Abstract

Legal Reserves (RL) determine a percentage of native vegetation that needs to be maintained in rural properties in Brazil. It can be compensated or allocated by restoring the vegetation on the property itself or in another one. The large-scale restorations projects have a high cost, so it is important to develop forest restoration methodologies that assist in decision making, to identify factors and to map possibilities of allocation of RL. Thus, we aimed to map priority areas for allocating legal reserves and for restoration, a problem of land planning in a general position, applying it to an specific example of the company Suzano S.A. as a case study, the largest pulp and paper company in Latin America, and to discuss the applicability of used criteria. We expect that this methodology would show how much priority and where legal reserves should be allocated, in order to comply with Brazilian legislation. For that, we used Geographic Information System (GIS) and Multiple-Criteria Decision Analysis (MCDA). Selection of criteria was based on territorial planning that assist in forest restoration and of importance to Suzano and they were analyzed by a Hierarchical Analytical Process (AHP) to differentiate the importance of each criterion. According to the Brazil forest code, priority areas for RL allocation should consider river basin plans, Ecological-Economic Zoning, ecological corridors connection with protected areas, sites with greatest importance for the conservation of biodiversity and areas of environmental fragility. We found that most part of the state was classified as lower importance priority areas.

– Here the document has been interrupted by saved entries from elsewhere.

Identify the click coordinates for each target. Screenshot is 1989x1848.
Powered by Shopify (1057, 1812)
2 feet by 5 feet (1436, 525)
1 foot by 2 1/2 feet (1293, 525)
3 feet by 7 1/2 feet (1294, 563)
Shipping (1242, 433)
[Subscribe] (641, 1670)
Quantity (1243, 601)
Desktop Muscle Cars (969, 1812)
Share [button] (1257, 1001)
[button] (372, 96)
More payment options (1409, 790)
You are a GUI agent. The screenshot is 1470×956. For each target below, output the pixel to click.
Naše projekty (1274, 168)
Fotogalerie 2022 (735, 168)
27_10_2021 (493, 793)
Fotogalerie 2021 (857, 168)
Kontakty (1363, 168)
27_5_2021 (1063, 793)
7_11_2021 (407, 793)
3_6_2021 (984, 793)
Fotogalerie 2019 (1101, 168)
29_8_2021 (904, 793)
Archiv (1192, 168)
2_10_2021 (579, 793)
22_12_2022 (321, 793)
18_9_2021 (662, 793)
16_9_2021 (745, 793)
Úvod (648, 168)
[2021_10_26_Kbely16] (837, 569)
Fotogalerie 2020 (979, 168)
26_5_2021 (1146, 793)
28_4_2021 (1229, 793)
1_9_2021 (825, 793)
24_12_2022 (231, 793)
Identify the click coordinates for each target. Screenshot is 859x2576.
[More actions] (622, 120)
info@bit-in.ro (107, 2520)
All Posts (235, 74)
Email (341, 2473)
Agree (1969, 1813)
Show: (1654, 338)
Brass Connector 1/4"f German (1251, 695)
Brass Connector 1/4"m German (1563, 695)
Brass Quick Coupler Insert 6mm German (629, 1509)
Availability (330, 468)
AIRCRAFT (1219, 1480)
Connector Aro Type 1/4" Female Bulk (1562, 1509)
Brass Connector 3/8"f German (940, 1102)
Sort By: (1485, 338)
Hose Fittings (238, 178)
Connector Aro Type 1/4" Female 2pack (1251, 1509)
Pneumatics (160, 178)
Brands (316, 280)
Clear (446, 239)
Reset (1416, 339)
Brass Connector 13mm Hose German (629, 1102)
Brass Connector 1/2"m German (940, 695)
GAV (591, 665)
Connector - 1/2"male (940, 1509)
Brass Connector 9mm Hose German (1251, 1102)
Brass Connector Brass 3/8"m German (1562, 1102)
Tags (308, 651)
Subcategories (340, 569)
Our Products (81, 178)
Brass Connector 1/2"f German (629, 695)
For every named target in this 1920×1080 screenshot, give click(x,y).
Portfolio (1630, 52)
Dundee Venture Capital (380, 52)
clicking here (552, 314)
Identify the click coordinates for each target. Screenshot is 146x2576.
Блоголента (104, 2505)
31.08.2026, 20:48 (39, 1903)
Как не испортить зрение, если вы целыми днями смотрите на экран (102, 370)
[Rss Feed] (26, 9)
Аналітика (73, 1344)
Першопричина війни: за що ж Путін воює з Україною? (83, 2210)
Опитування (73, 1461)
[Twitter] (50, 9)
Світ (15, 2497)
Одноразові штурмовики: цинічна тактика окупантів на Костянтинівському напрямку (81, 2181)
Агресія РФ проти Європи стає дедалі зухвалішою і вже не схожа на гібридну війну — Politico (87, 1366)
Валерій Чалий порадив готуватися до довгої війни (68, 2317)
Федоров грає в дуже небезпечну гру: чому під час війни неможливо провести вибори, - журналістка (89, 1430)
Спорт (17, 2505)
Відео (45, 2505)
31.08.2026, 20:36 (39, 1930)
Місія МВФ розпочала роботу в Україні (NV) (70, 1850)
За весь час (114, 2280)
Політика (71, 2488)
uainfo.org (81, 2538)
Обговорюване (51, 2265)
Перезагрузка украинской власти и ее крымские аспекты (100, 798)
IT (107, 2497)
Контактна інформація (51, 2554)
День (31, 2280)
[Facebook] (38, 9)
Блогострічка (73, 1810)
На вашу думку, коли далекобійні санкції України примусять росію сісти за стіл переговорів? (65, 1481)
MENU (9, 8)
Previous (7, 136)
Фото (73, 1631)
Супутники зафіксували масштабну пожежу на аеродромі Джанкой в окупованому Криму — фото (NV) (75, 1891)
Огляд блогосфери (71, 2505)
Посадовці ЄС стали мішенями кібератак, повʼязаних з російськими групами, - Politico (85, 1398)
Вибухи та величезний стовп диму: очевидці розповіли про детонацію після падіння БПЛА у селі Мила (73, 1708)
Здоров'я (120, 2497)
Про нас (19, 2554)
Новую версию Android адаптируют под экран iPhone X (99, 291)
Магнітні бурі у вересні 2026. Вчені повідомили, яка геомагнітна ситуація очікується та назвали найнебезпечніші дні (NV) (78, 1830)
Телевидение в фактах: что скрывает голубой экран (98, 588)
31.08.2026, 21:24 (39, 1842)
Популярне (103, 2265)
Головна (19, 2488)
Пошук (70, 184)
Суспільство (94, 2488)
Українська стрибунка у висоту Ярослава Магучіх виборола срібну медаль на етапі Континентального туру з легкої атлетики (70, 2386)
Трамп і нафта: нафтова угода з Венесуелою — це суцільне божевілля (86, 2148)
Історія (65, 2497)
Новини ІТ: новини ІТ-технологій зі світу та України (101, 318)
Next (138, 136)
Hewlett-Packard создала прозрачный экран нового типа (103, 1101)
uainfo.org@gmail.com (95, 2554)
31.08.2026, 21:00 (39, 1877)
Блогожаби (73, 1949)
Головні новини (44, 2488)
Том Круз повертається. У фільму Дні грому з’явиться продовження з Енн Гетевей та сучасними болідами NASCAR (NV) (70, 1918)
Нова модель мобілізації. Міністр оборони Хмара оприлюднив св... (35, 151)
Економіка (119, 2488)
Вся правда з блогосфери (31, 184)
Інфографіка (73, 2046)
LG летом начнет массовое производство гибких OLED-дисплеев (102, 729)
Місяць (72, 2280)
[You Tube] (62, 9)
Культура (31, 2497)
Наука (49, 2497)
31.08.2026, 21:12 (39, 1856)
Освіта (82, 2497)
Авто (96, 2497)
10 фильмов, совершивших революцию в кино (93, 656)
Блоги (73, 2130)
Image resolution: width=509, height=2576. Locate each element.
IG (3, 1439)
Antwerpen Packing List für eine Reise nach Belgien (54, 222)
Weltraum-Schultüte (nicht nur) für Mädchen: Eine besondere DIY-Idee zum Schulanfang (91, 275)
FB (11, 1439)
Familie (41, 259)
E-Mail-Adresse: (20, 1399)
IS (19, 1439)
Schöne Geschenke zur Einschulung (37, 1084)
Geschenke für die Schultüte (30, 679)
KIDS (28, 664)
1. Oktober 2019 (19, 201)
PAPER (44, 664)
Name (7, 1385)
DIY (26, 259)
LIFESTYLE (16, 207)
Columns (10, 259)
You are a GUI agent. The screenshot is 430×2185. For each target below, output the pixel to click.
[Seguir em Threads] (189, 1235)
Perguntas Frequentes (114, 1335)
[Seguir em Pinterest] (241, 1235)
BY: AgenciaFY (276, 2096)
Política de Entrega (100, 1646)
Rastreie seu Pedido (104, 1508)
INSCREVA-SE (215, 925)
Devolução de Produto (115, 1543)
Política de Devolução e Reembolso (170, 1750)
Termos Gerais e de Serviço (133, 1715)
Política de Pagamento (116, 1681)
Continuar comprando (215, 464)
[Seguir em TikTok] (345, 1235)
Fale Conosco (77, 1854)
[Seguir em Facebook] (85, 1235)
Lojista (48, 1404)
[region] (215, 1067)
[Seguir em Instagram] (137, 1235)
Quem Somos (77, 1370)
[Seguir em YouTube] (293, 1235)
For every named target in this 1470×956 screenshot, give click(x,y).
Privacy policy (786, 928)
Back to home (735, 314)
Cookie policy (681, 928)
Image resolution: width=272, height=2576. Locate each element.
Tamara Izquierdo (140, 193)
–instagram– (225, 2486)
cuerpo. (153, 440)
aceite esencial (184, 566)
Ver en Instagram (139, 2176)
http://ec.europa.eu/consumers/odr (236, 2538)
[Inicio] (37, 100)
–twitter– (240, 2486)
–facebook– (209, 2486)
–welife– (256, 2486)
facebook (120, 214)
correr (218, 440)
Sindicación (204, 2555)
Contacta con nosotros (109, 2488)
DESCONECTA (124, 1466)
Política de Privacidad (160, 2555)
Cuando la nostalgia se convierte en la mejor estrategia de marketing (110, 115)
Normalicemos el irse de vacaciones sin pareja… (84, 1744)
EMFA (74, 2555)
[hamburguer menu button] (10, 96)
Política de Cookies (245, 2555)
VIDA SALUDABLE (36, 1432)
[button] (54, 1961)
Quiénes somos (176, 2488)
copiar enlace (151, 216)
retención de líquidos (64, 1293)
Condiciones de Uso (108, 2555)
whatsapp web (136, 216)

Instead, current location of Suzano Legal Reserves is mostly in areas that have higher priorities for RL allocation. Thus, allocation or compensation of environmental debts in other basins, as the New Forest Code allows, should be taken with care, as legal reserves might be placed in low priority areas. Critic watersheds criteria determined the outcomes, but also the priority areas defined by São Paulo state. In the beginning of the UN Decade on Restoration, this study provides inputs to regularize rural properties and for increasing native vegetation cover.